Stored data
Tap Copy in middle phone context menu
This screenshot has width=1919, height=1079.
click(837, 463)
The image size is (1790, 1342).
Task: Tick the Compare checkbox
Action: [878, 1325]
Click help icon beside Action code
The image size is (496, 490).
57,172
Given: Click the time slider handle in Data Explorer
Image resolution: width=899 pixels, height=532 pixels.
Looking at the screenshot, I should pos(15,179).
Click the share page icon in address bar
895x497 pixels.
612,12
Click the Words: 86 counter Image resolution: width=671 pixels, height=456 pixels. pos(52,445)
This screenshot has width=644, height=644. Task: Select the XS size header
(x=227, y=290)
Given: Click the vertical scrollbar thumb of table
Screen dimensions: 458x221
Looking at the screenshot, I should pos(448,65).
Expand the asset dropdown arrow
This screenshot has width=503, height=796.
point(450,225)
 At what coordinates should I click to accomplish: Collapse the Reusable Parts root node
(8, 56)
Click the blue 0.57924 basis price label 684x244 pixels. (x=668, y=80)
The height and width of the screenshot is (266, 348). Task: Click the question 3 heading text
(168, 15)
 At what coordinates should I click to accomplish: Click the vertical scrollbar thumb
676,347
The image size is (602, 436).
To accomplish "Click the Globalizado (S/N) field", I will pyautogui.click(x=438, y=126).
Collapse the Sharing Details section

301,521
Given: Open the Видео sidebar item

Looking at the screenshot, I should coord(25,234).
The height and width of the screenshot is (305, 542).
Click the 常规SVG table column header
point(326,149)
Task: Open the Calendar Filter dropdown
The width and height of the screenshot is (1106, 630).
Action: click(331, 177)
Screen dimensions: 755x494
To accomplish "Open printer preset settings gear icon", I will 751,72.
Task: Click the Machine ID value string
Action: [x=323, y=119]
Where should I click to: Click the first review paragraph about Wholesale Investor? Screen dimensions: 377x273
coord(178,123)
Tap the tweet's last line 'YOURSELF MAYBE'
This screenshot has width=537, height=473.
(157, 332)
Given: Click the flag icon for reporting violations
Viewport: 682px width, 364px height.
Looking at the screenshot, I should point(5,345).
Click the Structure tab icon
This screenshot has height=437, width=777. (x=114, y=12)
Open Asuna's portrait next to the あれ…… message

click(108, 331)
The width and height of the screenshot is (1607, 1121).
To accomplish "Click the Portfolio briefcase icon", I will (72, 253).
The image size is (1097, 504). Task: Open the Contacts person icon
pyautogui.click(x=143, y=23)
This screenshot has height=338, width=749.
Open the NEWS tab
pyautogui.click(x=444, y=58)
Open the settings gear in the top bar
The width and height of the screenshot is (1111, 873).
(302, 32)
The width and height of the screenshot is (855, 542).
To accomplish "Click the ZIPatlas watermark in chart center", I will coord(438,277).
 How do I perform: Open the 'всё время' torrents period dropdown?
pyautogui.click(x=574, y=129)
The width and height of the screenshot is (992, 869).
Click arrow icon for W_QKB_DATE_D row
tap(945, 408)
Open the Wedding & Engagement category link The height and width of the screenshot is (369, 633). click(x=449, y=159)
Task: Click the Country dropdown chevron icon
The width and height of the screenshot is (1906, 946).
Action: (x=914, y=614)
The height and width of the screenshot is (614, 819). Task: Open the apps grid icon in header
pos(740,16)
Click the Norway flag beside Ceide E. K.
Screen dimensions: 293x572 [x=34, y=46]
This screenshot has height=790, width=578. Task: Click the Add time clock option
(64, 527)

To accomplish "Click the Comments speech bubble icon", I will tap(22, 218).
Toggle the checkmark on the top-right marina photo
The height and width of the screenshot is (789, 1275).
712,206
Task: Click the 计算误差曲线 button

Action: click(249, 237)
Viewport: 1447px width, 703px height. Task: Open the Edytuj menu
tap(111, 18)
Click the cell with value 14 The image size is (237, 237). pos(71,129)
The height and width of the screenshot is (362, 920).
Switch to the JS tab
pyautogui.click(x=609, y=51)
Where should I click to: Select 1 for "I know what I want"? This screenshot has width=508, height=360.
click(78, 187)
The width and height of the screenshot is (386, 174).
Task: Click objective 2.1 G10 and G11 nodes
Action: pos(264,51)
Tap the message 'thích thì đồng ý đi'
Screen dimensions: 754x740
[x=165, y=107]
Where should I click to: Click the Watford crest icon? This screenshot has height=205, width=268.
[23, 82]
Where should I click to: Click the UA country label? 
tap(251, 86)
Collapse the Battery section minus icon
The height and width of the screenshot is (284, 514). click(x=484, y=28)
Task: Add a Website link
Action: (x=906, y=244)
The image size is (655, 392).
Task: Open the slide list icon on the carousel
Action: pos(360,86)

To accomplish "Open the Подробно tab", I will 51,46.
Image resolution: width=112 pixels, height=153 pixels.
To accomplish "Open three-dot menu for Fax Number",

■ **Prompt**
When you output the entries, keep every word exactly as it stands.

■ **Solution to this task**
Tap Copy in middle phone context menu
This screenshot has width=1919, height=1079.
click(837, 463)
The image size is (1790, 1342).
Task: Tick the Compare checkbox
Action: [878, 1325]
Click help icon beside Action code
The image size is (496, 490).
57,172
Given: Click the time slider handle in Data Explorer
Image resolution: width=899 pixels, height=532 pixels.
Looking at the screenshot, I should pos(15,179).
Click the share page icon in address bar
895x497 pixels.
612,12
Click the Words: 86 counter Image resolution: width=671 pixels, height=456 pixels. pos(52,445)
This screenshot has width=644, height=644. Task: Select the XS size header
(x=227, y=290)
Given: Click the vertical scrollbar thumb of table
Screen dimensions: 458x221
Looking at the screenshot, I should pos(448,65).
Expand the asset dropdown arrow
This screenshot has width=503, height=796.
point(450,225)
 At what coordinates should I click to accomplish: Collapse the Reusable Parts root node
(8, 56)
Click the blue 0.57924 basis price label 684x244 pixels. (x=668, y=80)
The height and width of the screenshot is (266, 348). Task: Click the question 3 heading text
(168, 15)
 At what coordinates should I click to accomplish: Click the vertical scrollbar thumb
676,347
The image size is (602, 436).
To accomplish "Click the Globalizado (S/N) field", I will pyautogui.click(x=438, y=126).
Collapse the Sharing Details section

301,521
Given: Open the Видео sidebar item

Looking at the screenshot, I should coord(25,234).
The height and width of the screenshot is (305, 542).
Click the 常规SVG table column header
point(326,149)
Task: Open the Calendar Filter dropdown
The width and height of the screenshot is (1106, 630).
Action: click(331, 177)
Screen dimensions: 755x494
To accomplish "Open printer preset settings gear icon", I will 751,72.
Task: Click the Machine ID value string
Action: [x=323, y=119]
Where should I click to: Click the first review paragraph about Wholesale Investor? Screen dimensions: 377x273
coord(178,123)
Tap the tweet's last line 'YOURSELF MAYBE'
This screenshot has width=537, height=473.
(157, 332)
Given: Click the flag icon for reporting violations
Viewport: 682px width, 364px height.
Looking at the screenshot, I should point(5,345).
Click the Structure tab icon
This screenshot has height=437, width=777. (x=114, y=12)
Open Asuna's portrait next to the あれ…… message

click(108, 331)
The width and height of the screenshot is (1607, 1121).
To accomplish "Click the Portfolio briefcase icon", I will (72, 253).
The image size is (1097, 504). Task: Open the Contacts person icon
pyautogui.click(x=143, y=23)
This screenshot has height=338, width=749.
Open the NEWS tab
pyautogui.click(x=444, y=58)
Open the settings gear in the top bar
The width and height of the screenshot is (1111, 873).
(302, 32)
The width and height of the screenshot is (855, 542).
To accomplish "Click the ZIPatlas watermark in chart center", I will coord(438,277).
 How do I perform: Open the 'всё время' torrents period dropdown?
pyautogui.click(x=574, y=129)
The width and height of the screenshot is (992, 869).
Click arrow icon for W_QKB_DATE_D row
tap(945, 408)
Open the Wedding & Engagement category link The height and width of the screenshot is (369, 633). click(x=449, y=159)
Task: Click the Country dropdown chevron icon
The width and height of the screenshot is (1906, 946).
Action: (x=914, y=614)
The height and width of the screenshot is (614, 819). Task: Open the apps grid icon in header
pos(740,16)
Click the Norway flag beside Ceide E. K.
Screen dimensions: 293x572 [x=34, y=46]
This screenshot has height=790, width=578. Task: Click the Add time clock option
(64, 527)

To accomplish "Click the Comments speech bubble icon", I will tap(22, 218).
Toggle the checkmark on the top-right marina photo
The height and width of the screenshot is (789, 1275).
712,206
Task: Click the 计算误差曲线 button

Action: click(249, 237)
Viewport: 1447px width, 703px height. Task: Open the Edytuj menu
tap(111, 18)
Click the cell with value 14 The image size is (237, 237). pos(71,129)
The height and width of the screenshot is (362, 920).
Switch to the JS tab
pyautogui.click(x=609, y=51)
Where should I click to: Select 1 for "I know what I want"? This screenshot has width=508, height=360.
click(78, 187)
The width and height of the screenshot is (386, 174).
Task: Click objective 2.1 G10 and G11 nodes
Action: pos(264,51)
Tap the message 'thích thì đồng ý đi'
Screen dimensions: 754x740
[x=165, y=107]
Where should I click to: Click the Watford crest icon? This screenshot has height=205, width=268.
[23, 82]
Where should I click to: Click the UA country label? 
tap(251, 86)
Collapse the Battery section minus icon
The height and width of the screenshot is (284, 514). click(x=484, y=28)
Task: Add a Website link
Action: (x=906, y=244)
The image size is (655, 392).
Task: Open the slide list icon on the carousel
Action: pos(360,86)

To accomplish "Open the Подробно tab", I will 51,46.
Image resolution: width=112 pixels, height=153 pixels.
To accomplish "Open three-dot menu for Fax Number",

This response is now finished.